So let's break it down part by part:
He sets forth that magma is not actually created from heat / pressure buildup, etc.
There is not a single mechanism for magma formation in the Earth. Magma can form by heating, decompression, infiltration of fluids (such as water), fluxing (by light elements e.g. B, F, P etc) and more. These are all well established methods for magma formation, with an immense amount of evidence. This evidence includes independent observations from seismology, geochemistry, fluid mechanics, and probably most important - experimental simulation of these processes.
it is generated from a catalytic reaction from massive interactions of water with large group 1 and group 2 metal pockets or clusters within the earth's crust.
By "metal pockets" I mean that you mean metals with valence 0 - i.e. in the metallic state and not bound with other minerals. This is simply not true - especially for group 1 and 2 metals. These metals are highly reactive. Just search online for videos of "sodium party". The Earth's mantle has abundant oxygen in it (bound in silicates) and any group 1 or 2 metal will simply not exist as a metal. Even if for some obscure reason it would happen, where are the magmas containing these metal (more than they occur in magmas on a natural basis)? This simply doesn't make any sense.
He further explained how the water enters into these pockets via
various fissures both from our oceans and other bodies of water
(noting some study from last year where researchers found incredible
volumes of water 700 kilometers underground).
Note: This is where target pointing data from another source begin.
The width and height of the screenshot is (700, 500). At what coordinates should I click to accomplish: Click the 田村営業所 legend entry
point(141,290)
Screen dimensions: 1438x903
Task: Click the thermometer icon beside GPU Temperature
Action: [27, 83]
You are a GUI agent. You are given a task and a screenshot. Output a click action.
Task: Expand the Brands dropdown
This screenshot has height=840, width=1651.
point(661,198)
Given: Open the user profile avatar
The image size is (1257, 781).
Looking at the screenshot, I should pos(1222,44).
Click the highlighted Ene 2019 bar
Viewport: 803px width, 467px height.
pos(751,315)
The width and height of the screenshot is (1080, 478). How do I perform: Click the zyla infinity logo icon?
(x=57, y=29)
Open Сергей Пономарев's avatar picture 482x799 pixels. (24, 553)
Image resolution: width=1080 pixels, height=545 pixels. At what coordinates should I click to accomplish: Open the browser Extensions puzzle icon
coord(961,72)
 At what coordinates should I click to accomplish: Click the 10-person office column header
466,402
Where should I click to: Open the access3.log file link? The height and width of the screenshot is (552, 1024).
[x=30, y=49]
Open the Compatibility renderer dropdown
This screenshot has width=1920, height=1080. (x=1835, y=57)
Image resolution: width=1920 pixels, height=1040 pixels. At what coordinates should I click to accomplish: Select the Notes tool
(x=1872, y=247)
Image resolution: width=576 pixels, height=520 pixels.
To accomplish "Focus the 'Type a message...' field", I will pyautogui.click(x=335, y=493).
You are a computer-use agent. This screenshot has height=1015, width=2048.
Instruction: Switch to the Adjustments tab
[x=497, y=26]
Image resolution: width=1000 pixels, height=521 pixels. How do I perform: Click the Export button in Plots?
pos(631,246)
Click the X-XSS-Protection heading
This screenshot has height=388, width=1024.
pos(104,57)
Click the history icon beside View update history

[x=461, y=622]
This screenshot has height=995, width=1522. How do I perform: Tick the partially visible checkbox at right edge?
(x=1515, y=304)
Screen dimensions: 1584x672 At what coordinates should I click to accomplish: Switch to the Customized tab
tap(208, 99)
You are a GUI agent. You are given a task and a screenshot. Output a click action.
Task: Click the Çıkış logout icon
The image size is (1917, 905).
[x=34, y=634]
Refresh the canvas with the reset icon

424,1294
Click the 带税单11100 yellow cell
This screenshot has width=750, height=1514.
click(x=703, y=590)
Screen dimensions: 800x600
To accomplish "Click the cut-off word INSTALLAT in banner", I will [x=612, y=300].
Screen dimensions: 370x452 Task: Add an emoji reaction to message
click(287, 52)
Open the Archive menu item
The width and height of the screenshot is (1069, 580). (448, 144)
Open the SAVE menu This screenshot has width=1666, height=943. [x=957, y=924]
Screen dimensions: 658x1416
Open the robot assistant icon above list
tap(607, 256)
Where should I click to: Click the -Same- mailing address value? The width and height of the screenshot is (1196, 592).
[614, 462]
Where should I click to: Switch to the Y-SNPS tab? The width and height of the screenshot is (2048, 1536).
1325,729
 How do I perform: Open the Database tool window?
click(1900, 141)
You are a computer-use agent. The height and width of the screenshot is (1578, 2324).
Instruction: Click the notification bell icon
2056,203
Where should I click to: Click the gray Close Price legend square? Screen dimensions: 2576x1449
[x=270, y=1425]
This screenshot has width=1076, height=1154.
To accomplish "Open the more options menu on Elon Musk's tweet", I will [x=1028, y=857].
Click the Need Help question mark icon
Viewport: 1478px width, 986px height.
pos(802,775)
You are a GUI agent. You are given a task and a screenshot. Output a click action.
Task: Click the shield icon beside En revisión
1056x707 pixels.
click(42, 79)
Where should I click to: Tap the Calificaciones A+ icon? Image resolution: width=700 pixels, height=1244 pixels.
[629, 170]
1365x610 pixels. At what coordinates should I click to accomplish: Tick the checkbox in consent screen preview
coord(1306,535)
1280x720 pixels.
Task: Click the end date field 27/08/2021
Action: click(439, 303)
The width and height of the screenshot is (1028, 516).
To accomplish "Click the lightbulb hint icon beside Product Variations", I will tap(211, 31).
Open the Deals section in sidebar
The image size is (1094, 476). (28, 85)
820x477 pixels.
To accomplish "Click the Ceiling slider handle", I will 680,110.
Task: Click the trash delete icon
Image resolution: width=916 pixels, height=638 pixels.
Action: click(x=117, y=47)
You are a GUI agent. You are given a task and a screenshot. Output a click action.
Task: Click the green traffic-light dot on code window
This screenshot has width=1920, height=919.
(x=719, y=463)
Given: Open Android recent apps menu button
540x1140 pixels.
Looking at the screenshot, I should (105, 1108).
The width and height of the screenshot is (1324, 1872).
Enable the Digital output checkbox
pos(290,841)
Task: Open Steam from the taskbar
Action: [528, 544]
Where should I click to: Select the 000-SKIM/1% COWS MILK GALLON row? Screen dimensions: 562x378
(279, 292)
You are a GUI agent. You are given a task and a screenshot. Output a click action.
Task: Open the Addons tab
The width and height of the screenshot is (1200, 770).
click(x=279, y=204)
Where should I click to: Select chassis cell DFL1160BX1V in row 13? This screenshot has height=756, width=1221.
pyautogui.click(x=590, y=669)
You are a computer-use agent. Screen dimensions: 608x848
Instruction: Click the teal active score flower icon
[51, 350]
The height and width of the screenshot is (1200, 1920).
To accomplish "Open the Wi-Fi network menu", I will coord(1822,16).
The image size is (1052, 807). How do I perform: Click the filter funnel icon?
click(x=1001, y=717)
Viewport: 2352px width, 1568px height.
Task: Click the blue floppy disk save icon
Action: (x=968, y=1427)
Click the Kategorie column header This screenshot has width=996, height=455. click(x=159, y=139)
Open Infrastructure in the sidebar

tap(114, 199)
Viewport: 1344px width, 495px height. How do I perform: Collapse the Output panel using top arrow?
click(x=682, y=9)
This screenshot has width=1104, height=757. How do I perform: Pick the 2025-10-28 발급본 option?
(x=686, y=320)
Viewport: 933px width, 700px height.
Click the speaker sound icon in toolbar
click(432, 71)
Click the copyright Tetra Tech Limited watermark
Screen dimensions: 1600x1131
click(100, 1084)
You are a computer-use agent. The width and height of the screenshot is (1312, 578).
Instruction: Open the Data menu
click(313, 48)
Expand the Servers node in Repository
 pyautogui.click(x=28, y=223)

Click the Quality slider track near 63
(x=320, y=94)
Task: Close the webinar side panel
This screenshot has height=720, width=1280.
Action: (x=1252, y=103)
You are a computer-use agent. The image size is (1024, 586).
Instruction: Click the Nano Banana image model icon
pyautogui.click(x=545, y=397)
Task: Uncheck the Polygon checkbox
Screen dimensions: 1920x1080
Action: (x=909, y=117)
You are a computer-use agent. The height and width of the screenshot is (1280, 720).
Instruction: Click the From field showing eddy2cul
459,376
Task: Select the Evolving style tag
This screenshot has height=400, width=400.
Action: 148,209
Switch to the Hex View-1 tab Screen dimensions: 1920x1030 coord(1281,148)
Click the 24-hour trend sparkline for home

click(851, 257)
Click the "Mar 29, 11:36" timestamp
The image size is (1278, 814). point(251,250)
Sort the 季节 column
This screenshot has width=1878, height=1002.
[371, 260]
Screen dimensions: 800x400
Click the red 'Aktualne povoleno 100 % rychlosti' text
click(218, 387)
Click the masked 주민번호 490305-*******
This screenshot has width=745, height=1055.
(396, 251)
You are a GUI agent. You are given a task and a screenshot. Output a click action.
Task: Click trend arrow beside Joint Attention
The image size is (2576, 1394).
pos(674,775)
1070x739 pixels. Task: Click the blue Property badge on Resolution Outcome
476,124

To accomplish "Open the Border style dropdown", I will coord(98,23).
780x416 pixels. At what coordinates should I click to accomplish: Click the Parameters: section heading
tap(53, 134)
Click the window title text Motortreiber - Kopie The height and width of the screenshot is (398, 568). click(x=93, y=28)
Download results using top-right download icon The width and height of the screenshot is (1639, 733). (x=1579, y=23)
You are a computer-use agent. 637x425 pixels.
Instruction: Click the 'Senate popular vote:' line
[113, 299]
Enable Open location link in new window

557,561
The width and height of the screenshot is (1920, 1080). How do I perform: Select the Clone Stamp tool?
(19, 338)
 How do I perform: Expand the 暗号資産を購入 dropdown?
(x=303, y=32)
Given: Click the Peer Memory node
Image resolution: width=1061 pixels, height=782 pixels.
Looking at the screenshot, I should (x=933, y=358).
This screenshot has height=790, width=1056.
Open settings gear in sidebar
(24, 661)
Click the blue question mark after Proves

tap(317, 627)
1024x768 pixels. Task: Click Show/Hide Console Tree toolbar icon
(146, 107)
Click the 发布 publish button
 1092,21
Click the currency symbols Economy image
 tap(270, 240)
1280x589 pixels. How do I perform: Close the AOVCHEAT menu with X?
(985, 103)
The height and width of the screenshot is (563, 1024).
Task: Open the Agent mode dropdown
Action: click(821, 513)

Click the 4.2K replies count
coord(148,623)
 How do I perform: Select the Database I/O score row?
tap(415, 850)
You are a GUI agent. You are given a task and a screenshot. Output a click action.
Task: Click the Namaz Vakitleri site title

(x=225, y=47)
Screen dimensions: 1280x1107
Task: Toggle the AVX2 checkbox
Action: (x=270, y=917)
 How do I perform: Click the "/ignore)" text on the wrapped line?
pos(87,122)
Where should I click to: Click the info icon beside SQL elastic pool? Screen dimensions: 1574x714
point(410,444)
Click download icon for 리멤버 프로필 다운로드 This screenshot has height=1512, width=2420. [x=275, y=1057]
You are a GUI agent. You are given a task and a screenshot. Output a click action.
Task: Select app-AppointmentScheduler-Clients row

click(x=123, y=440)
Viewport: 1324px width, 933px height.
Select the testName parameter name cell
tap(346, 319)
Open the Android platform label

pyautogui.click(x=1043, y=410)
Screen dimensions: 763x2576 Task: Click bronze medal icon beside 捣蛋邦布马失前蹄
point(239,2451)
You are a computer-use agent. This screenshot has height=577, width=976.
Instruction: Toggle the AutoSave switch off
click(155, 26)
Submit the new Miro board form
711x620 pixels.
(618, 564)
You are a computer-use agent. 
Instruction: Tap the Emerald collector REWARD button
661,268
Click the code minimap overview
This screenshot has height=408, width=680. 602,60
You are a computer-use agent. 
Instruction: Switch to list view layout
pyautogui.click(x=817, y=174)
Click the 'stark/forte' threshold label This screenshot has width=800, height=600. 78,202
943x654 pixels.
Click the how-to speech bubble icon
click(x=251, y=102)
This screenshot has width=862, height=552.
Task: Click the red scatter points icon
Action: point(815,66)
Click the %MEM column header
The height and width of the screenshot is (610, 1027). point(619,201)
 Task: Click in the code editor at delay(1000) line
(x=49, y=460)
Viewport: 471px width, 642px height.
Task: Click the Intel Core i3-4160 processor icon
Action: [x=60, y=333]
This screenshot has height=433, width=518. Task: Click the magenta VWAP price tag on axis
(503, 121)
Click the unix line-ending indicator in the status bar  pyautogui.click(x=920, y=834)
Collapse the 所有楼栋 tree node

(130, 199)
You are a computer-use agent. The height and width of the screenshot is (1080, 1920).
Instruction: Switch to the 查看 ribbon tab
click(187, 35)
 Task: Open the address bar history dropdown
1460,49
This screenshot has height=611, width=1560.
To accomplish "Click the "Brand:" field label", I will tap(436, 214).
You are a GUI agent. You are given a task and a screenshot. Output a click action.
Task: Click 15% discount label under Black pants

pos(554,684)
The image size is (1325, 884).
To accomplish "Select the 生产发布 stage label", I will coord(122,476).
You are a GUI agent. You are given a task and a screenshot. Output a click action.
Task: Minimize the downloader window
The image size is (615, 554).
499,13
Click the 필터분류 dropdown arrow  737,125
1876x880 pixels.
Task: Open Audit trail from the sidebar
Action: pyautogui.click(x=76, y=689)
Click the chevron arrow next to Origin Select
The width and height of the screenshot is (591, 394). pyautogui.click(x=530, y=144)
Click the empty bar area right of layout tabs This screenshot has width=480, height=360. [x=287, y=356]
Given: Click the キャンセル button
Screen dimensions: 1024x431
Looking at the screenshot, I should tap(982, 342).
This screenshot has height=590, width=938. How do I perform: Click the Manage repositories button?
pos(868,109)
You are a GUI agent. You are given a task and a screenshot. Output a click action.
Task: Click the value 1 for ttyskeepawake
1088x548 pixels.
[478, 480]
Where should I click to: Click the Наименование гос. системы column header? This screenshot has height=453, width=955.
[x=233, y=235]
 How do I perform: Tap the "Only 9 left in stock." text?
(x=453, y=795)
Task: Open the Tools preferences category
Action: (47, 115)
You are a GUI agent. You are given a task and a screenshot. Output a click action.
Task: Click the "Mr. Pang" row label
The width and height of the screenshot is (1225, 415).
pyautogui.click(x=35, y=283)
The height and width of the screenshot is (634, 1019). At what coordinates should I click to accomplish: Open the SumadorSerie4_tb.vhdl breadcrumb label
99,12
First of all, the chemical and physical behaviour of water is completely different when you compare ocean floor settings and the deep mantle. Water may flow in fissures under the ocean, but once you get to several 10s of kilometres deep, the rocks become ductile and water can no longer flow in cracks and fissures. Regarding last year discovery of water in the mantle - this is really a sad story of poor science communication. What was actually discovered was that a certain mineral can contain water in its crystal structure. It's still a solid mineral and still a rock. Same like the water in concrete - it's not actually liquid water. See these two questions for more info:
What are the implications of the recent discovery that huge oceans exist close to the mantle of the Earth?
Do ringwoodite minerals point to an "ocean's worth" of water, or a true subterranean ocean?
One side note was regarding the contents of magmatic rocks being surprisingly high in alkali metals, etc.
Most magmatic rocks contain a perfectly reasonable amounts of alkali metals. There are some rocks that have high alkali contents (and they have funny names too!), but this is not something that requires a different explanation from what is known so far from experiments and other studies. Yes, there are rocks with abnormally high alkali contents, and there is still research going on in that subject.
but I was out of my depth
I think this is the key word in here actually. Perhaps that professor was "dumbing down" his ideas to make it more accessible? This occasionally happens with us scientists, and in a lot of cases the listener simply understands something completely different from what the scientist meant. Another example of poor science communication, unfortunately.